* [TASK]:
Each entry below must be written out exactly, with pictures left out.

Stored items
++++++++

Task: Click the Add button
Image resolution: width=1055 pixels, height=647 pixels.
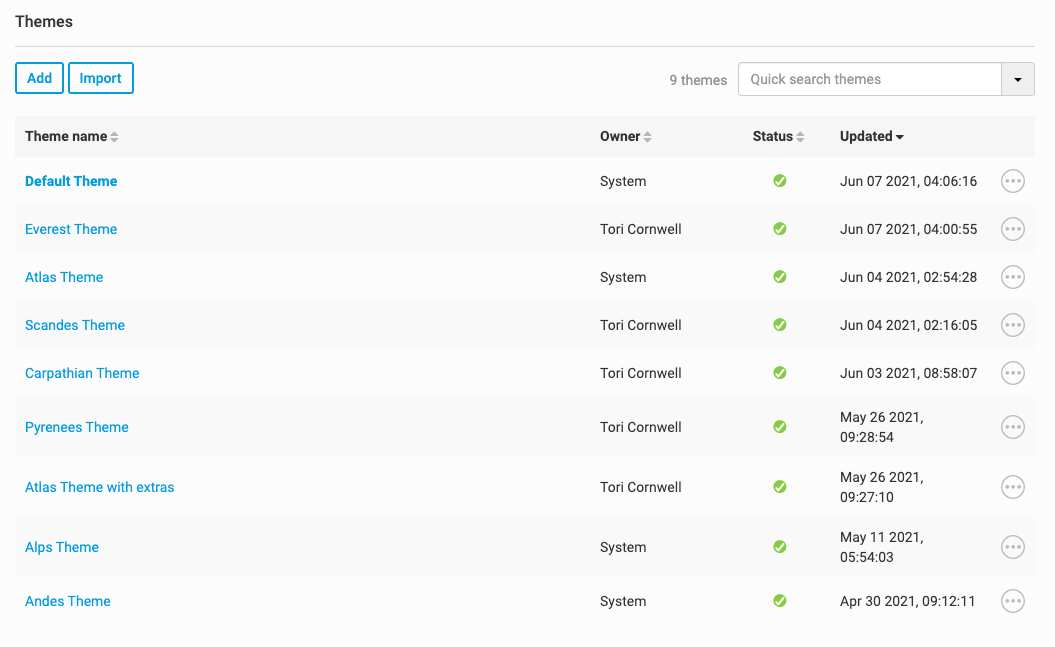Action: [x=40, y=78]
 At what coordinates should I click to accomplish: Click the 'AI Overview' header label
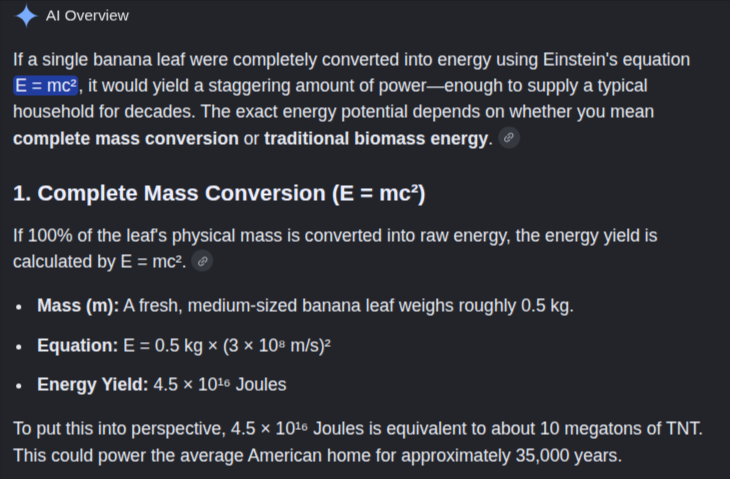coord(87,15)
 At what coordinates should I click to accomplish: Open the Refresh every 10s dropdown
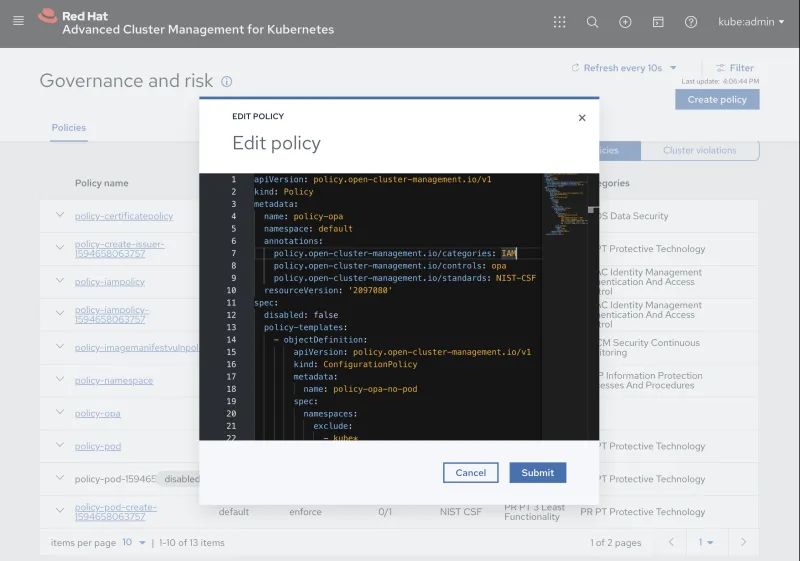click(x=624, y=68)
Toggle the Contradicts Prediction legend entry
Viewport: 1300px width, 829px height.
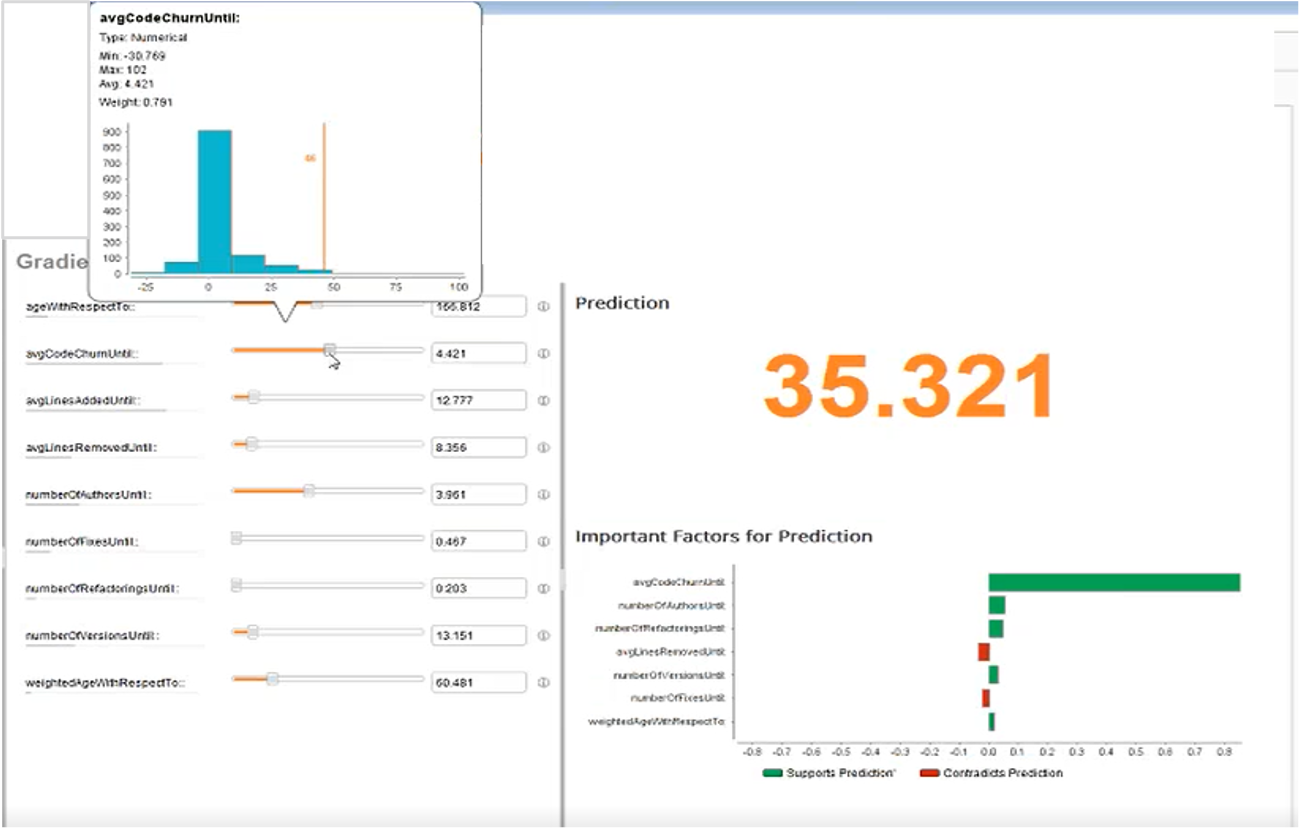[x=995, y=772]
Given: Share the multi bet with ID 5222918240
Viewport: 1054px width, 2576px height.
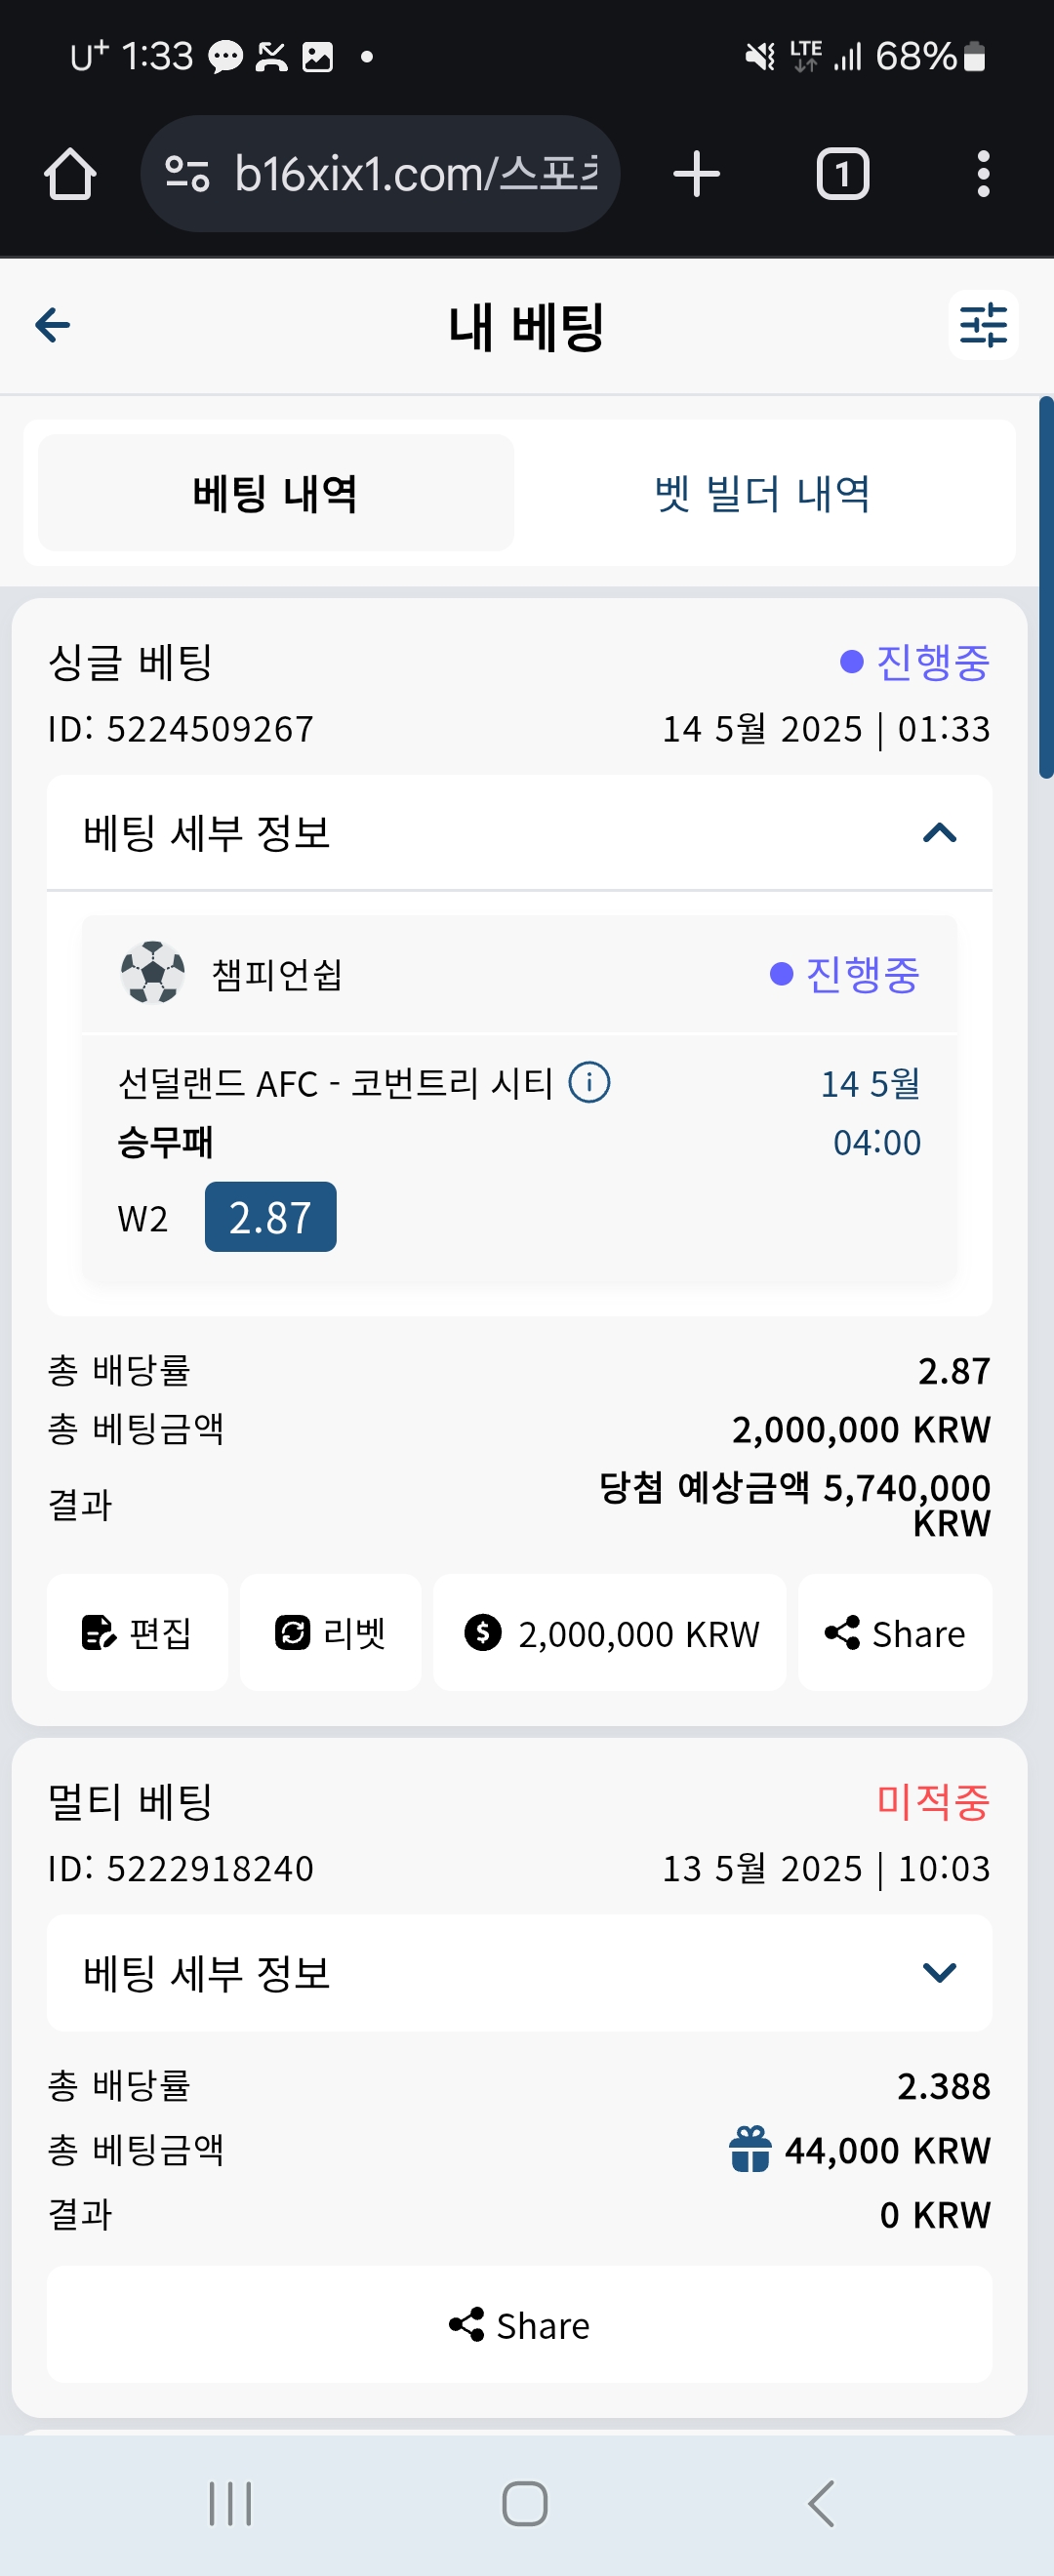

++++++++

* [ANSWER SPACE]:
Task: Click the Add button
Image resolution: width=1055 pixels, height=647 pixels.
Action: [x=40, y=78]
 At what coordinates should I click to accomplish: Click the 'AI Overview' header label
coord(87,15)
 At what coordinates should I click to accomplish: Open the Refresh every 10s dropdown
click(x=624, y=68)
Toggle the Contradicts Prediction legend entry
Viewport: 1300px width, 829px height.
[x=995, y=772]
Given: Share the multi bet with ID 5222918240
Viewport: 1054px width, 2576px height.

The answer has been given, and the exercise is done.